Acts 13:6 And when they had gone through the isle unto Paphos, they found a certain sorcerer, a false prophet, a Jew, whose name was Barjesus: 7 Which was with the deputy of the country, Sergius Paulus, a prudent man; who called for Barnabas and Saul, and desired to hear the word of God. 8 But Elymas the sorcerer (for so is his name by interpretation) withstood them, seeking to turn away the deputy from the faith. 9 Then Saul, (who also is called Paul,) filled with the Holy Ghost, set his eyes on him, 10 And said, O full of all subtilty and all mischief, thou child of the devil, thou enemy of all righteousness, wilt thou not cease to pervert the right ways of the Lord?

This profound revelation is noteworthy for many reasons.

First, it says that he was an occultist (who was also a false prophet) who sought to turn away from the faith an unbeliever who wanted to hear God’s truth. Such people thus are profoundly dangerous to unbelievers.

Second, it infallibly reveals key truths about the sorcerer by infallibly recording what the leader of the apostolic company being filled with the Spirit said to the sorcerer. This shows that the statements that Paul made about the sorcerer were exactly what the Spirit directed him to say about the sorcerer. None of Paul’s statements about him were in any way just his own thinking, perspectives, or even possible biases against a particular kind of person because of that person’s ethnicity or any other important aspects of his person.

Third, it shows how consummately this human being was a corrupted human being.

Elymas was “full of all subtilty and all mischief.” He was a profoundly crafty and fraudulent person who used deceit to accomplish his objectives.

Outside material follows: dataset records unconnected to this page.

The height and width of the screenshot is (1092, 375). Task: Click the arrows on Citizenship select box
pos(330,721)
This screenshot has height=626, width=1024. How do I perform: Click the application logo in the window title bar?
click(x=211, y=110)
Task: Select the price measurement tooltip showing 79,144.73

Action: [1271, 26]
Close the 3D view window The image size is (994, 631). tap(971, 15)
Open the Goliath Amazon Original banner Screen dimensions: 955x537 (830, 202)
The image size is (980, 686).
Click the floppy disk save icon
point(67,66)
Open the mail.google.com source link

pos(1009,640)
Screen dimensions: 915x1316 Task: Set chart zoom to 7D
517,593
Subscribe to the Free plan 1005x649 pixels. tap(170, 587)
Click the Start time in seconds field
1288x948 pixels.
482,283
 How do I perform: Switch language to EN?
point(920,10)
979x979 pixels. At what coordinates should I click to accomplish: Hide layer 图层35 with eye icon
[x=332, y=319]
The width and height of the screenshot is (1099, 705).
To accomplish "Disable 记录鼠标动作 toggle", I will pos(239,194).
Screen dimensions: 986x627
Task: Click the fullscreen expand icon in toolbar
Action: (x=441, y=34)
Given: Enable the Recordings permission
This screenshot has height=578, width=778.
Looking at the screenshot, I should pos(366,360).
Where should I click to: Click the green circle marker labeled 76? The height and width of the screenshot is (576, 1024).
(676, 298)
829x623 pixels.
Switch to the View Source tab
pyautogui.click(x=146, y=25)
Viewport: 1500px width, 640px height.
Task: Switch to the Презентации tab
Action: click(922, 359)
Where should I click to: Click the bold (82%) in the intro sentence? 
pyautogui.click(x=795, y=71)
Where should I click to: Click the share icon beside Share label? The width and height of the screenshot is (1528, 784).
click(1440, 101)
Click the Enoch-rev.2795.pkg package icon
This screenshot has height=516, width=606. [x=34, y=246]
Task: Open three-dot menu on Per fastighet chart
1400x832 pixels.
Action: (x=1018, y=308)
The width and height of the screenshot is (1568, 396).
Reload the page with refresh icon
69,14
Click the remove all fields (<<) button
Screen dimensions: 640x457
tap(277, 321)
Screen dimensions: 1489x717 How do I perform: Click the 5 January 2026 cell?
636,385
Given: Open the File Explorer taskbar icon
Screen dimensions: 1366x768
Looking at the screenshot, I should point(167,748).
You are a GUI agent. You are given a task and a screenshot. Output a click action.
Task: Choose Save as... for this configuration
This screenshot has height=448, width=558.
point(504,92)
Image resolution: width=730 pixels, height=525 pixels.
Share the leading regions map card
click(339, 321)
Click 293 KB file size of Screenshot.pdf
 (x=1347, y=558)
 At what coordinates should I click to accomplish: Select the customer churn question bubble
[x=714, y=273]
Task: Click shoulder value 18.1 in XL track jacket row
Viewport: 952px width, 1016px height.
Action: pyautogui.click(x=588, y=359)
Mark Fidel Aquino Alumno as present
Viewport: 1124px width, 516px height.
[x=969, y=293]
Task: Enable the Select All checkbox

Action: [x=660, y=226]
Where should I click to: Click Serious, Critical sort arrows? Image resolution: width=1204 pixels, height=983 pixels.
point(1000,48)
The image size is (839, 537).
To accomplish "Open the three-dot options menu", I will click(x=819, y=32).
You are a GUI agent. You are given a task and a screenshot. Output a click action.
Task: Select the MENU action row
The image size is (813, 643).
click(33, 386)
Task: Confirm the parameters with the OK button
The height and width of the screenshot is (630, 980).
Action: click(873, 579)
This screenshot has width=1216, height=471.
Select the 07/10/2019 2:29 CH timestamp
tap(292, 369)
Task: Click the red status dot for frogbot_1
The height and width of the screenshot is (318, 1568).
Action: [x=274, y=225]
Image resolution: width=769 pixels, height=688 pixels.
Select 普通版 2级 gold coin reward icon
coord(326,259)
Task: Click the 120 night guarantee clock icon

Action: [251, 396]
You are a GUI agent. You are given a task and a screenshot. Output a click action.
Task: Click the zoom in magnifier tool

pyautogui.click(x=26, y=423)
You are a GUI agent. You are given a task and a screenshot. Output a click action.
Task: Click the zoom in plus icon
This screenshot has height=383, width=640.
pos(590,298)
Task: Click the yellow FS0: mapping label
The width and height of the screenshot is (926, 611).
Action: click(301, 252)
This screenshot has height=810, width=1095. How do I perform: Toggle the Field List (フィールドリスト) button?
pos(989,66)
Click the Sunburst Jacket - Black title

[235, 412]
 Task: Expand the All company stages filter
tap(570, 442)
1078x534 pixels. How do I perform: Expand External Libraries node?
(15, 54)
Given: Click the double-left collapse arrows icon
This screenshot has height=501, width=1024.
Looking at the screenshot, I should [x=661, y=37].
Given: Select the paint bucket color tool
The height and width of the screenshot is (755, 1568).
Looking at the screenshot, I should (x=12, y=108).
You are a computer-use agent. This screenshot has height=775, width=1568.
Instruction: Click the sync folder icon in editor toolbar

He was an “enemy of all righteousness.” He actively opposed everything that was an aspect of righteousness before God. He thus openly fought against the doing of anything that was righteous in the sight of God.

He also would “not cease to pervert the right ways of the Lord.” This man continually did whatever he could to corrupt the doing of something in a way that was right before God.

Fourth, and most disturbingly, he was a “child of the devil.” Through his involvement and participation in the occult, this man whom God made in His image had become so corrupted that he was now a child of the most evil being in the universe. In effect, the image of God in him had been completely overcome so that he effectively was a human being who was in the image of the devil!

This passage thus shockingly reveals that there are occultists (at the very least those who are sorcerers) who actively and passionately seek to promote demonic interests in every possible way!

We know that sorcerers were among the leading advisers of king Nebuchadnezzar (Dan. 2:2). We also know that the Babylonians were a shockingly occult people (Is. 47:9, 12).

Applying what this profoundly sobering passage (Acts 13:6-10) reveals to what we know about the pervasive influence that occultists (including sorcerers) had with Nebuchadnezzar and the Babylonians shows that the king and his people were people who had been immensely corrupted by demonically corrupted humans who actively sought to corrupt them from doing anything that was righteous before God.

Application to Daniel 3

Nebuchadnezzar and the Babylonians were people who were profoundly influenced by demons through their idolatry. Furthermore, they were also profoundly influenced by demons through their profound consultation with occultists.

The musical perspectives and practices of such demonically corrupted people were thus routinely directed into following every possible way to produce instrumental music that does not please God. Given the role that music played in the profoundly important idolatrous worship event in Daniel 3, we have further biblical basis to hold that the music played in the event in Daniel 3 was profoundly ungodly music.

Paying close attention to how the Spirit has chosen to depict people and empires in Scripture provides important insights that can easily be overlooked. This post examines key insights from Daniel 1 and 3 that illumine vital aspects of the lives of Nebuchadnezzar and the Babylonians.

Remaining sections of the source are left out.